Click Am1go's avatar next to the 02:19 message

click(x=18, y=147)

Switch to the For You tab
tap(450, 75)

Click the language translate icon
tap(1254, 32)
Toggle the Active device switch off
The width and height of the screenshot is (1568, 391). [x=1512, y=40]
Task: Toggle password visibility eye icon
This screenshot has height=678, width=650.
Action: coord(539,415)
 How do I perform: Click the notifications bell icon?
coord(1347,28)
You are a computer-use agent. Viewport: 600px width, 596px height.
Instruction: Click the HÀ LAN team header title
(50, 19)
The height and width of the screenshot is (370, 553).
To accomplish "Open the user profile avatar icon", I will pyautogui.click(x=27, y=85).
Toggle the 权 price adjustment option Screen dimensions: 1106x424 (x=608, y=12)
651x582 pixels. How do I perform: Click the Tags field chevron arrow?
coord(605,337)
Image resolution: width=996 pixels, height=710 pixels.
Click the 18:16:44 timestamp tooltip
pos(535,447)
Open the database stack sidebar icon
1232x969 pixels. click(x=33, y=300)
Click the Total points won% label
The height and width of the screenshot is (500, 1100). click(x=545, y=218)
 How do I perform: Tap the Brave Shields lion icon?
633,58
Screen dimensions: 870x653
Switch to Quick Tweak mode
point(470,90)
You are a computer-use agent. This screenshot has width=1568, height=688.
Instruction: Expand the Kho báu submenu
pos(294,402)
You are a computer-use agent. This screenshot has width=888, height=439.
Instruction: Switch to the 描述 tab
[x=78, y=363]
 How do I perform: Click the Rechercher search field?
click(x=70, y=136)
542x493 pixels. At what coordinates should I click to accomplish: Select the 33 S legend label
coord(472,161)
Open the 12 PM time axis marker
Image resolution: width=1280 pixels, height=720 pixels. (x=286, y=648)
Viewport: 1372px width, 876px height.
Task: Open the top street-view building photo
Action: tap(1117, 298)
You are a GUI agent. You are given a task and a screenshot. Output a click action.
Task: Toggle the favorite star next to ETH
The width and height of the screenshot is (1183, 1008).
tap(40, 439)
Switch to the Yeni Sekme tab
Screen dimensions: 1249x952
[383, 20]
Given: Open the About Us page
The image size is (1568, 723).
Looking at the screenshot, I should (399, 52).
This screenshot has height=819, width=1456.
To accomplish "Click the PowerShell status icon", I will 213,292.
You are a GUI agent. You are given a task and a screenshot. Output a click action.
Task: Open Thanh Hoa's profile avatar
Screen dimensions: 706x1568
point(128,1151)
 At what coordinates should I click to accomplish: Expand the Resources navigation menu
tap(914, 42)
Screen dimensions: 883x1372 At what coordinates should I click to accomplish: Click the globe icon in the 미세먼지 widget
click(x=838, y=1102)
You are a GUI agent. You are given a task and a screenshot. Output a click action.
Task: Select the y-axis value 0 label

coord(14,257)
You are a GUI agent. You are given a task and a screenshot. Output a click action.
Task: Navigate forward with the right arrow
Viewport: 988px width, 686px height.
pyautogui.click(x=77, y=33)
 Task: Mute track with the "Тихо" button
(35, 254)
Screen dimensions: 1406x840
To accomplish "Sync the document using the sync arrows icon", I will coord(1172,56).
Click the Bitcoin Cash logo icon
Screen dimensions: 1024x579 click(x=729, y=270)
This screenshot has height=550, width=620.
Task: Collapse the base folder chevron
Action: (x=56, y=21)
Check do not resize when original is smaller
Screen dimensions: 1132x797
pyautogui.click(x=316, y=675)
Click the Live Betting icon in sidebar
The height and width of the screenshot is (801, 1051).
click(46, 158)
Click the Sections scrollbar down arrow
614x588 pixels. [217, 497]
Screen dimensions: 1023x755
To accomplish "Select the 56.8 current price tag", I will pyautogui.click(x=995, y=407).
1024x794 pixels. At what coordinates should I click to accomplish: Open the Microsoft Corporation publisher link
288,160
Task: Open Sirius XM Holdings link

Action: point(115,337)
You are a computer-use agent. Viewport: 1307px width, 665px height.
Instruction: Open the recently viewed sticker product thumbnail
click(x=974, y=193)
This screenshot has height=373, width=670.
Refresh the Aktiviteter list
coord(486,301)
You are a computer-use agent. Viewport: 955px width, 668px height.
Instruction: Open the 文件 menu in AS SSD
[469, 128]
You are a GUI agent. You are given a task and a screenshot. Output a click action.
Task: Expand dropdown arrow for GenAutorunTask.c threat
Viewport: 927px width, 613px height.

━━━━━━━━━━━━━━━━━━━━

■ **EXERCISE TASK**
Set down every one of the entries above again, keeping each line exactly as it appears.

■ **SOLUTION FOR THIS EXERCISE**
Click Am1go's avatar next to the 02:19 message

click(x=18, y=147)

Switch to the For You tab
tap(450, 75)

Click the language translate icon
tap(1254, 32)
Toggle the Active device switch off
The width and height of the screenshot is (1568, 391). [x=1512, y=40]
Task: Toggle password visibility eye icon
This screenshot has height=678, width=650.
Action: coord(539,415)
 How do I perform: Click the notifications bell icon?
coord(1347,28)
You are a computer-use agent. Viewport: 600px width, 596px height.
Instruction: Click the HÀ LAN team header title
(50, 19)
The height and width of the screenshot is (370, 553).
To accomplish "Open the user profile avatar icon", I will pyautogui.click(x=27, y=85).
Toggle the 权 price adjustment option Screen dimensions: 1106x424 (x=608, y=12)
651x582 pixels. How do I perform: Click the Tags field chevron arrow?
coord(605,337)
Image resolution: width=996 pixels, height=710 pixels.
Click the 18:16:44 timestamp tooltip
pos(535,447)
Open the database stack sidebar icon
1232x969 pixels. click(x=33, y=300)
Click the Total points won% label
The height and width of the screenshot is (500, 1100). click(x=545, y=218)
 How do I perform: Tap the Brave Shields lion icon?
633,58
Screen dimensions: 870x653
Switch to Quick Tweak mode
point(470,90)
You are a computer-use agent. This screenshot has width=1568, height=688.
Instruction: Expand the Kho báu submenu
pos(294,402)
You are a computer-use agent. This screenshot has width=888, height=439.
Instruction: Switch to the 描述 tab
[x=78, y=363]
 How do I perform: Click the Rechercher search field?
click(x=70, y=136)
542x493 pixels. At what coordinates should I click to accomplish: Select the 33 S legend label
coord(472,161)
Open the 12 PM time axis marker
Image resolution: width=1280 pixels, height=720 pixels. (x=286, y=648)
Viewport: 1372px width, 876px height.
Task: Open the top street-view building photo
Action: tap(1117, 298)
You are a GUI agent. You are given a task and a screenshot. Output a click action.
Task: Toggle the favorite star next to ETH
The width and height of the screenshot is (1183, 1008).
tap(40, 439)
Switch to the Yeni Sekme tab
Screen dimensions: 1249x952
[383, 20]
Given: Open the About Us page
The image size is (1568, 723).
Looking at the screenshot, I should (399, 52).
This screenshot has height=819, width=1456.
To accomplish "Click the PowerShell status icon", I will 213,292.
You are a GUI agent. You are given a task and a screenshot. Output a click action.
Task: Open Thanh Hoa's profile avatar
Screen dimensions: 706x1568
point(128,1151)
 At what coordinates should I click to accomplish: Expand the Resources navigation menu
tap(914, 42)
Screen dimensions: 883x1372 At what coordinates should I click to accomplish: Click the globe icon in the 미세먼지 widget
click(x=838, y=1102)
You are a GUI agent. You are given a task and a screenshot. Output a click action.
Task: Select the y-axis value 0 label

coord(14,257)
You are a GUI agent. You are given a task and a screenshot. Output a click action.
Task: Navigate forward with the right arrow
Viewport: 988px width, 686px height.
pyautogui.click(x=77, y=33)
 Task: Mute track with the "Тихо" button
(35, 254)
Screen dimensions: 1406x840
To accomplish "Sync the document using the sync arrows icon", I will coord(1172,56).
Click the Bitcoin Cash logo icon
Screen dimensions: 1024x579 click(x=729, y=270)
This screenshot has height=550, width=620.
Task: Collapse the base folder chevron
Action: (x=56, y=21)
Check do not resize when original is smaller
Screen dimensions: 1132x797
pyautogui.click(x=316, y=675)
Click the Live Betting icon in sidebar
The height and width of the screenshot is (801, 1051).
click(46, 158)
Click the Sections scrollbar down arrow
614x588 pixels. [217, 497]
Screen dimensions: 1023x755
To accomplish "Select the 56.8 current price tag", I will pyautogui.click(x=995, y=407).
1024x794 pixels. At what coordinates should I click to accomplish: Open the Microsoft Corporation publisher link
288,160
Task: Open Sirius XM Holdings link

Action: point(115,337)
You are a computer-use agent. Viewport: 1307px width, 665px height.
Instruction: Open the recently viewed sticker product thumbnail
click(x=974, y=193)
This screenshot has height=373, width=670.
Refresh the Aktiviteter list
coord(486,301)
You are a computer-use agent. Viewport: 955px width, 668px height.
Instruction: Open the 文件 menu in AS SSD
[469, 128]
You are a GUI agent. You are given a task and a screenshot. Output a click action.
Task: Expand dropdown arrow for GenAutorunTask.c threat
Viewport: 927px width, 613px height.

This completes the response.